Analysis of tumors after late γδ T cell treatment. Histological analyses of tissue slides from γδ T cell–treated mice frequently showed CD3+ cells that localized to areas of the tumors containing high frequencies of cells expressing the EBV protein EBNA2 (Figure 8A). Interestingly, however, careful inspection of tumor sections often revealed the presence of CD3+ cells in the lumens of blood vessels within the tumors (Figure 8A), suggesting active trafficking of T cells. Flow cytometric analyses of the frequency of γδ T cells found in spleen and tumor tissues from the same mice suggested there was a trend towards increased γδ T cell representation in tumors compared with spleens (Figure 8B).
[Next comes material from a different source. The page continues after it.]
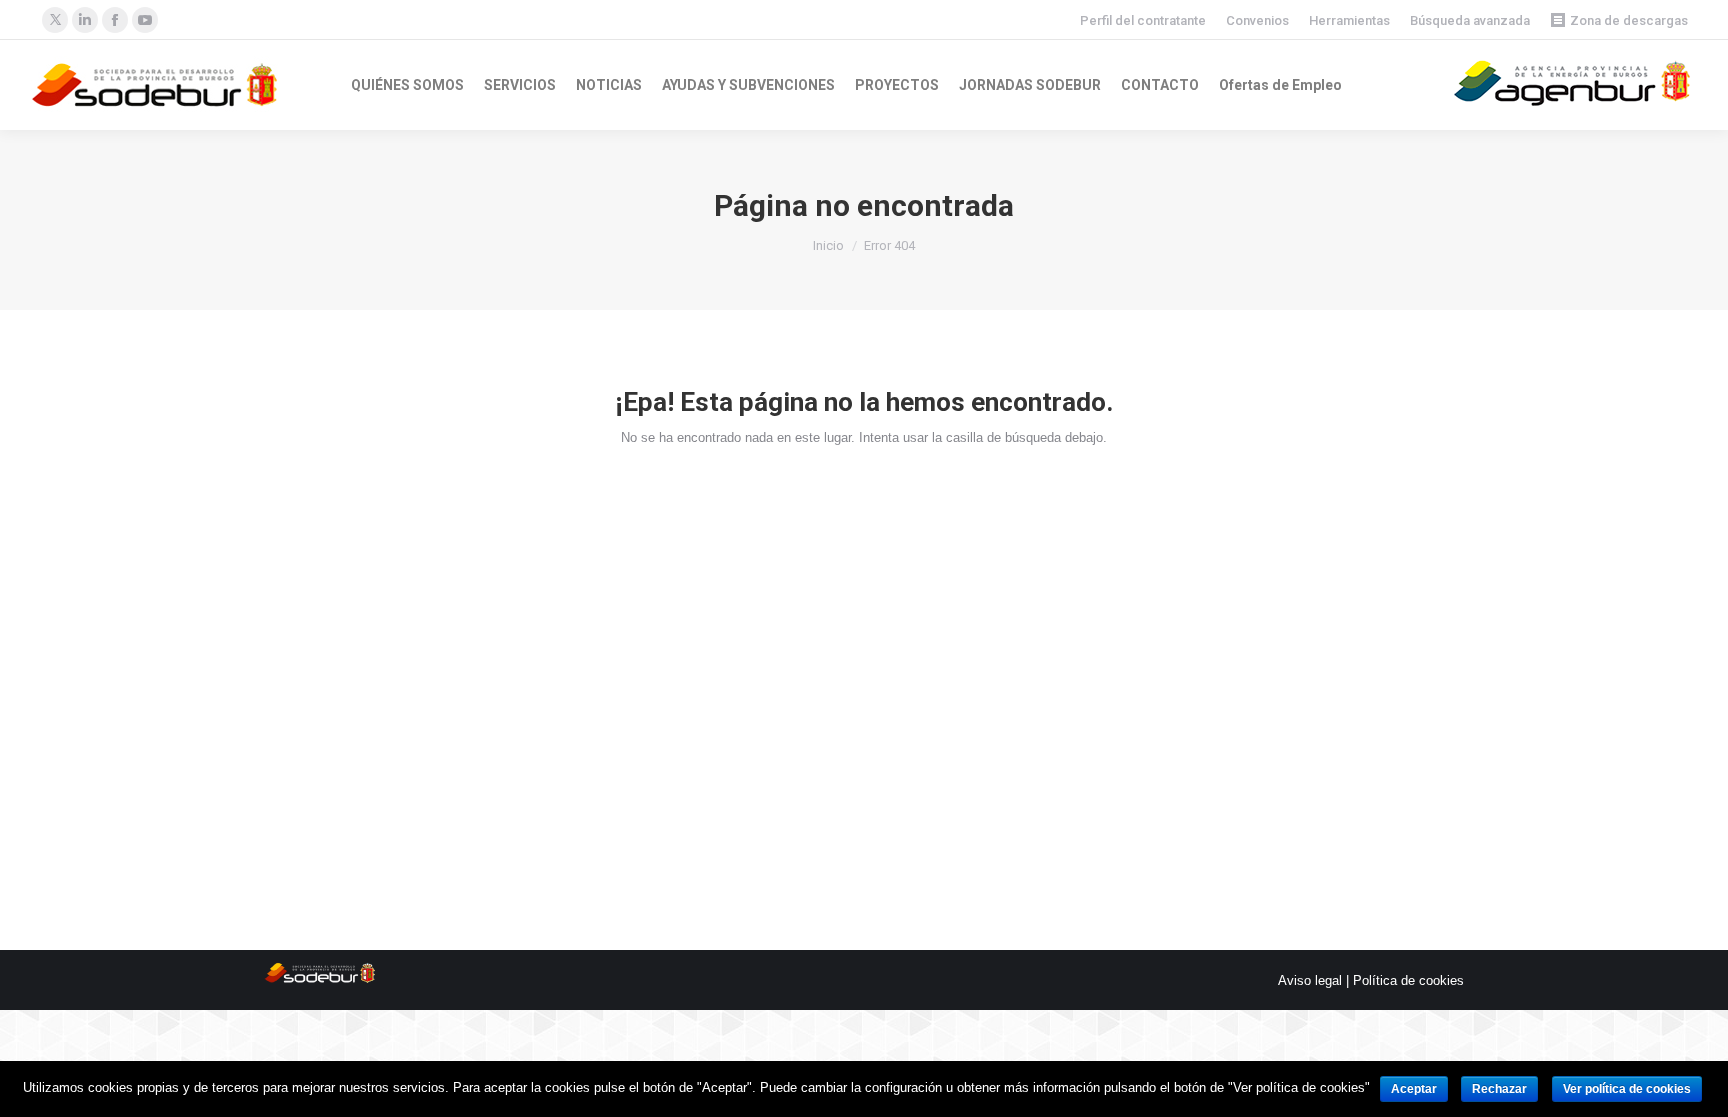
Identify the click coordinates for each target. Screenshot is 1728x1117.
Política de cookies (1408, 980)
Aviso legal (1310, 980)
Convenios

Moreover, using HLA-A2 expression to specifically track the adoptively transferred population, we observed that at 2 days after injection of a mixed population of αβ and γδ T cells (67% γδ, 33% αβ), the transferred γδ T cells appeared significantly more enriched in the tumor tissue than the transferred αβ T cells. In contrast, in the spleen the proportion of adoptively transferred γδ versus αβ T cells was close to that of the initial mixture (Figure 8B).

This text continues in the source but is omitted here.